On these figures, the pro-Independence majority in Holyrood would actually grow marginally compared to now. In that sense, Survation are reverting to type in being the only agency relatively consistently finding that to be the case.

Effectively, this is down to strong SNP constituency polling alongside comparatively weak Conservative figures, which is projected to only tip a single seat the latter’s way. Our good friend overhang then ensures that becomes a combined SNP-Green majority. You can see how close run things are below, with 7 SNP seats where the projected winning margin was 5% or less. If most of these flipped, they wouldn’t be replaced by an equal number of List seats, so could shift the balance.
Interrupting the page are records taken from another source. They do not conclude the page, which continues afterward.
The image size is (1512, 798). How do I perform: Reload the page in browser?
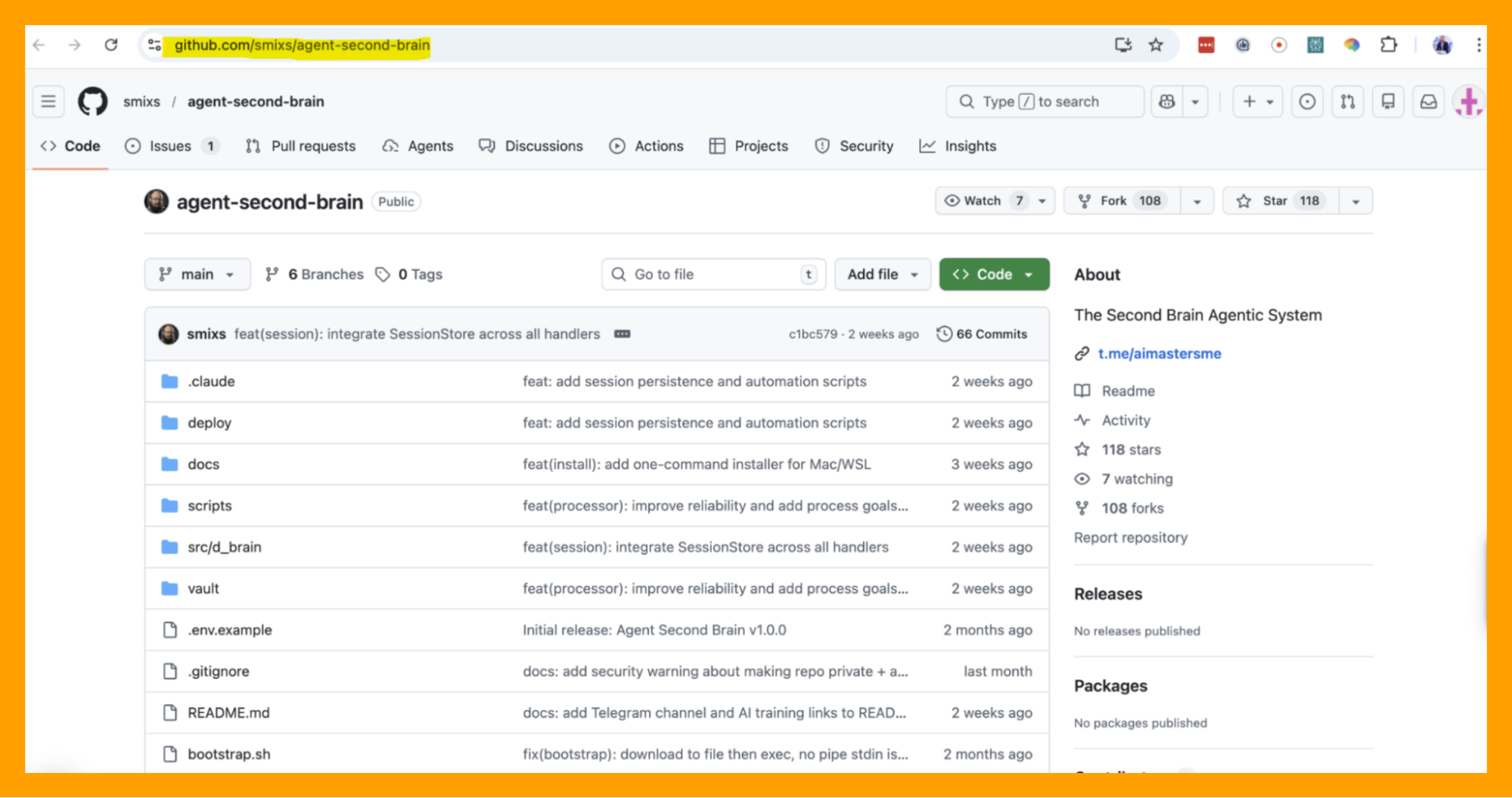(x=111, y=45)
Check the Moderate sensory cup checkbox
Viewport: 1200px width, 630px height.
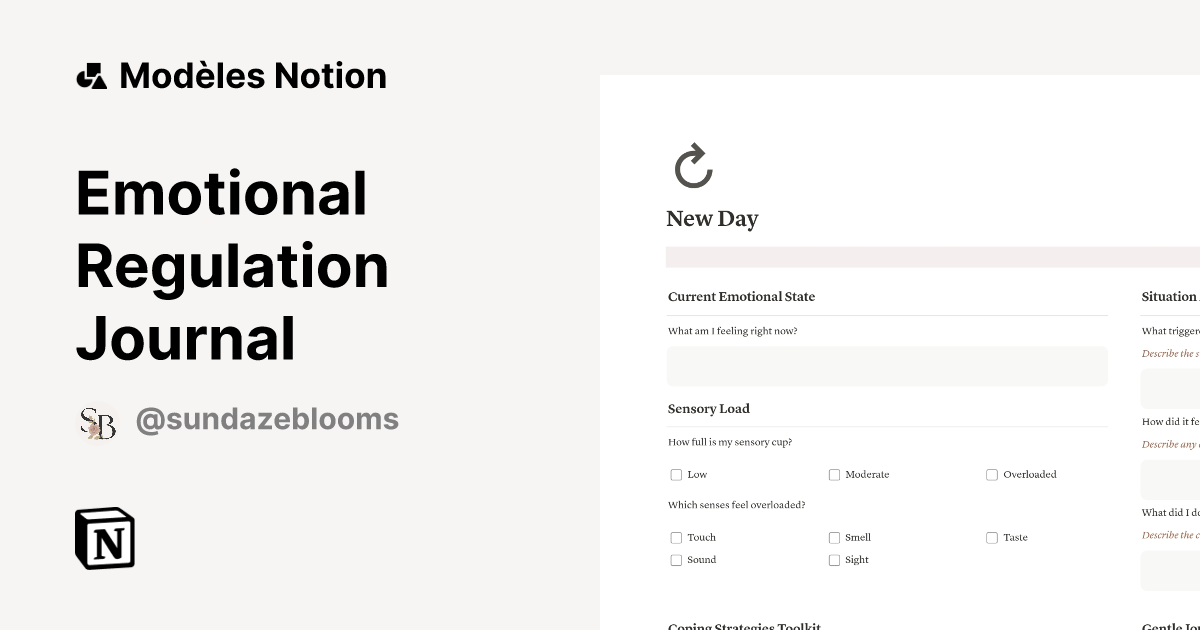834,474
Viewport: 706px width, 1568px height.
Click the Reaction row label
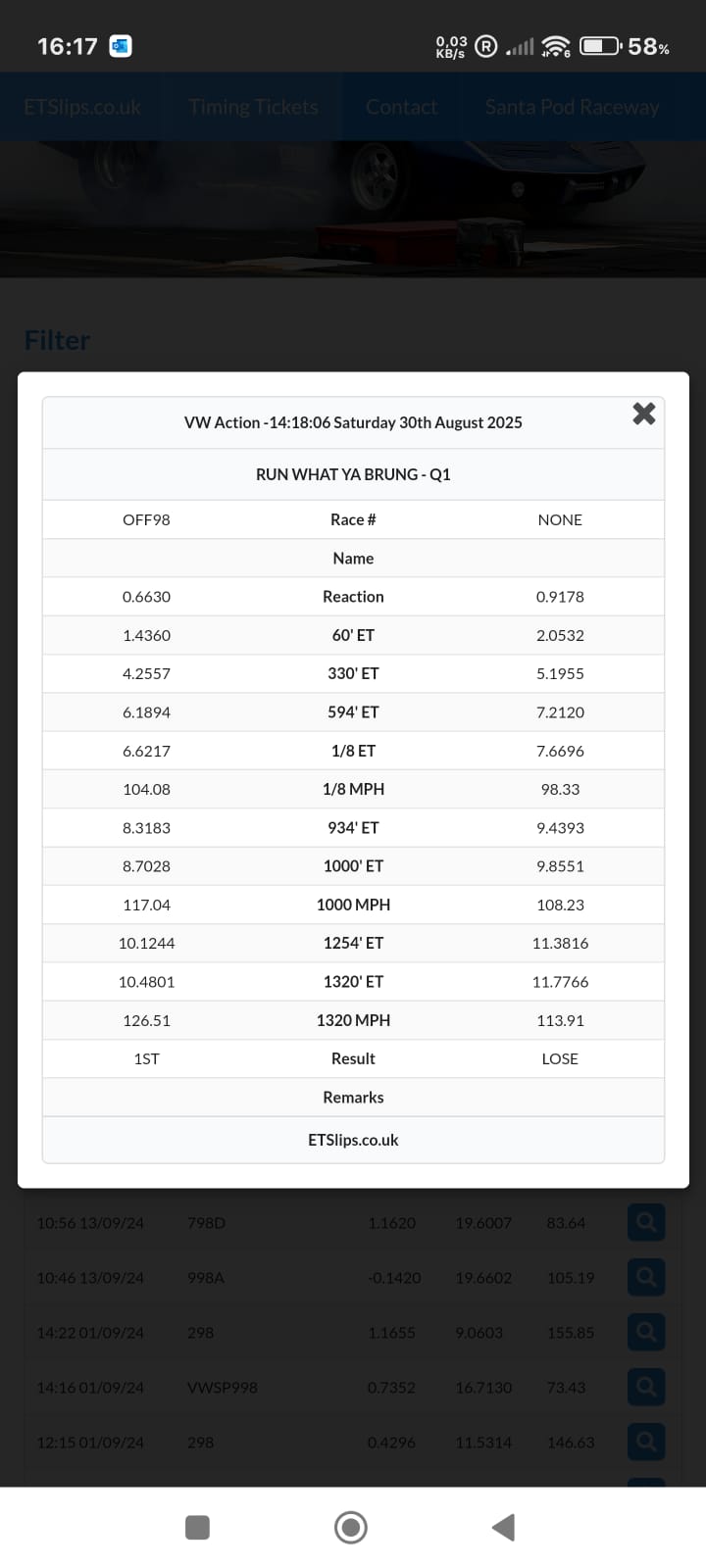tap(353, 596)
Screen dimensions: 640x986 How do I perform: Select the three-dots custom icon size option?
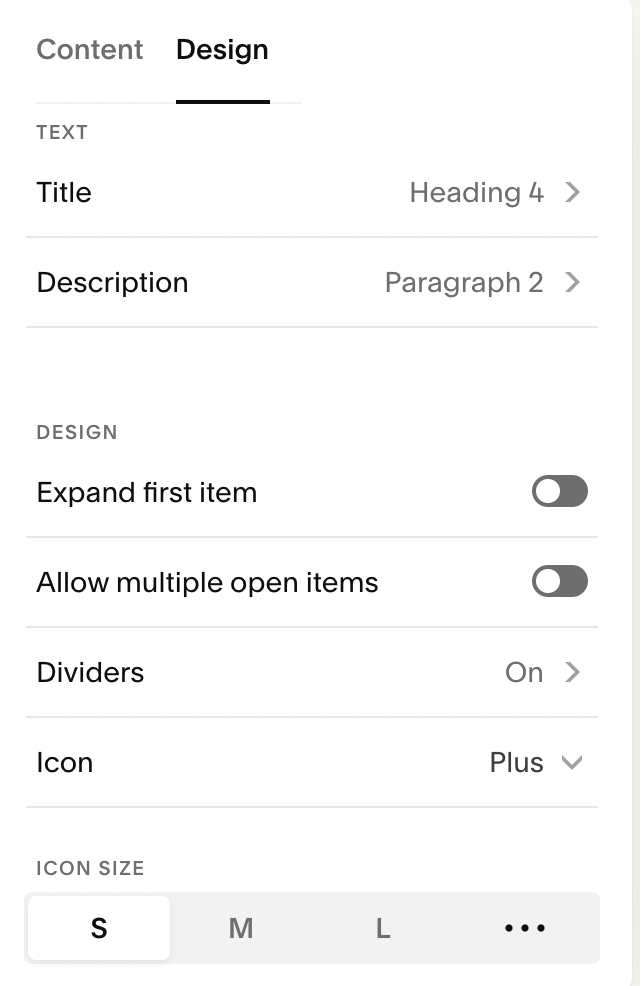525,928
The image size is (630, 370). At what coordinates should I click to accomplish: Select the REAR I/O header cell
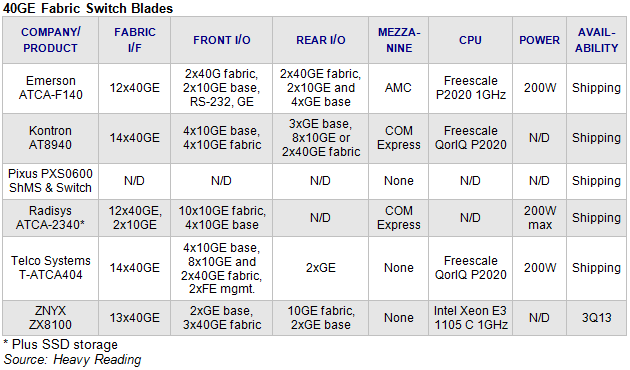[x=320, y=40]
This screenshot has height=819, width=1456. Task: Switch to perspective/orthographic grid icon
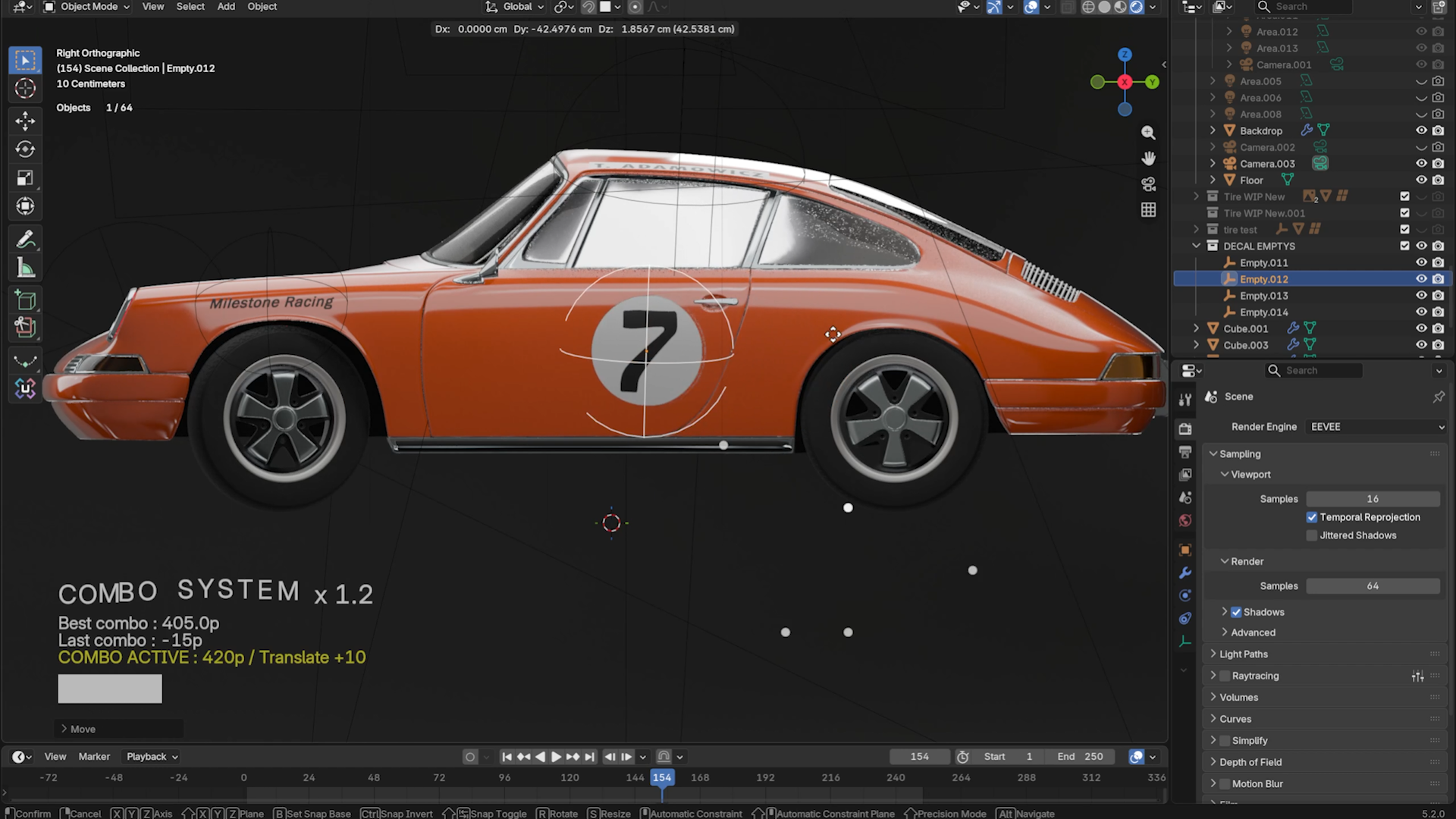[x=1149, y=210]
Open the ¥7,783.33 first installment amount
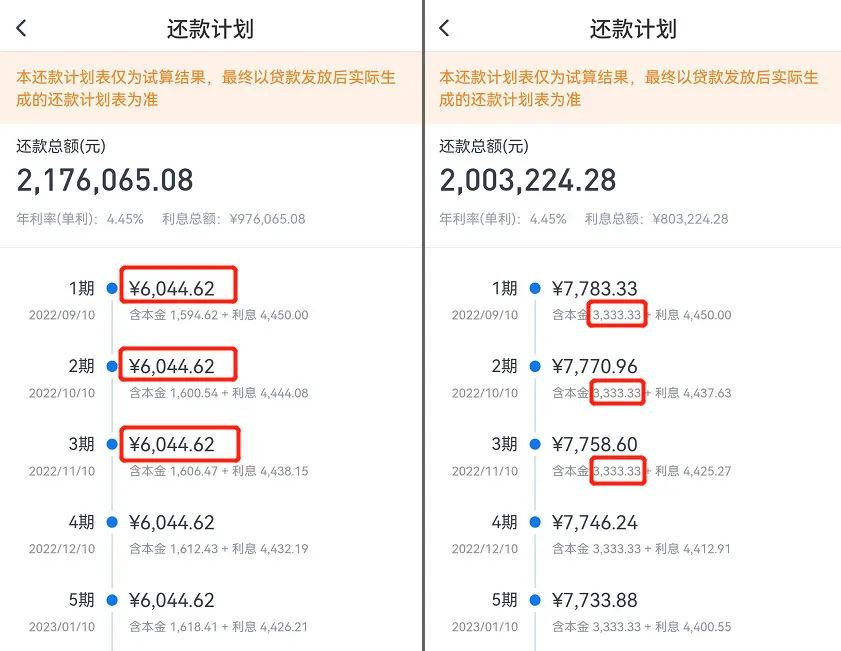 595,289
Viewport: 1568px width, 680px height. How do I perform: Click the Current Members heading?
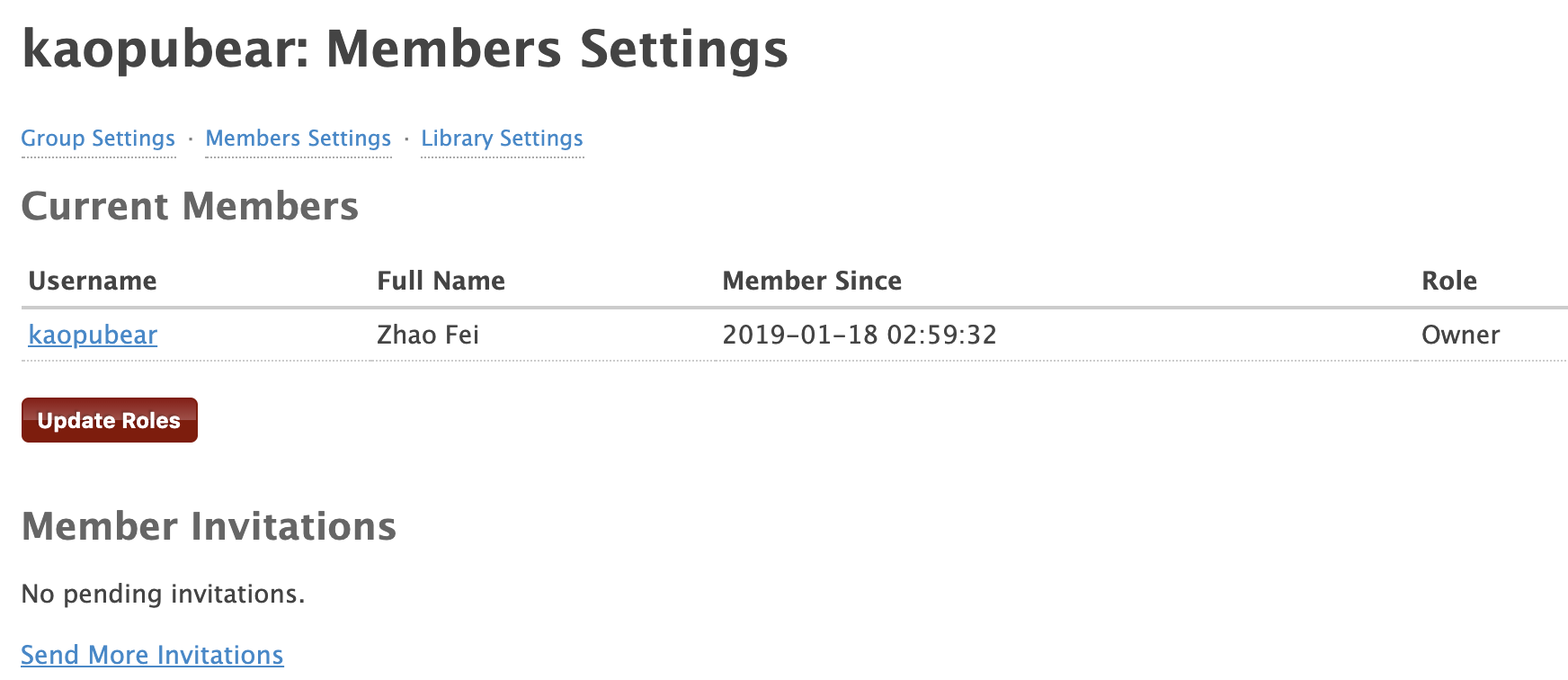pos(190,206)
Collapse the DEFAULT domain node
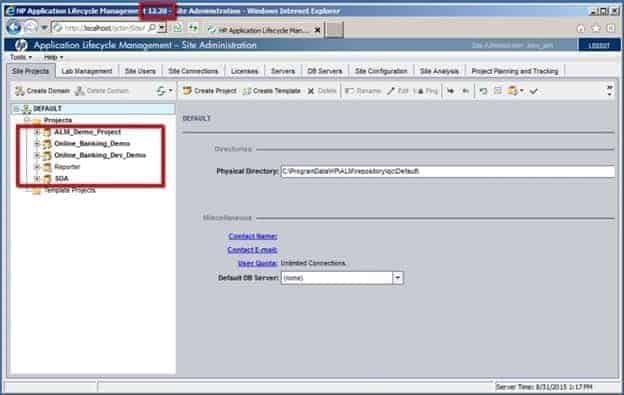Screen dimensions: 624x395 click(16, 109)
Again, it’s worth having a little look at my shiny new “What if Scotland did elections Scandinavian Style?” map. This just uses the list vote – always with the caveat any single ballot list system would undoubtedly be different to our two ballot system – and would come out at (vs AMS projection);

  • SNP – 43 (-16)
  • Con – 30 (+4)
  • Lab – 26 (+4)
  • Lib Dem – 15 (+4)
  • Green – 15 (+4)

Westminster Voting Intention (Tracker)

  • SNP – 40% (+4 / +3)
  • Conservative – 24% (-3/ -5)
  • Labour – 22% (-4 / -5)
  • Lib Dem – 8% (+1 / +1)
  • Others – 4%

No figures for any other party never mind hypothetical TIGers here, not that there seems to be much in the way of spare votes to go around. As with the Panelbase, Labour are down enough here that they’d likely be left only with Ian Murray. That may be grim reading for them, but they can take heart from the fact that if they’d only support Proportional Representation they could have 13 MPs instead.

Constitutional

There’s even less on the Brexit and Independence front in this poll than there was with the Panelbase – no standard polling on either issue. Instead, the only Independence question related to the timing for another referendum;

  • Never – 32%
  • At least 10 years from now – 21%
  • Between 5 and 10 years from now – 7%
  • Between 2 to 5 years from now – 10%
  • Within 2 years of Brexit – 22%
  • Don’t Know – 8%

Despite all the drama around Brexit, Scots are still not convinced that a second Independence referendum would be helpful in the near future – though, notably, 60% do believe there should be one at some point.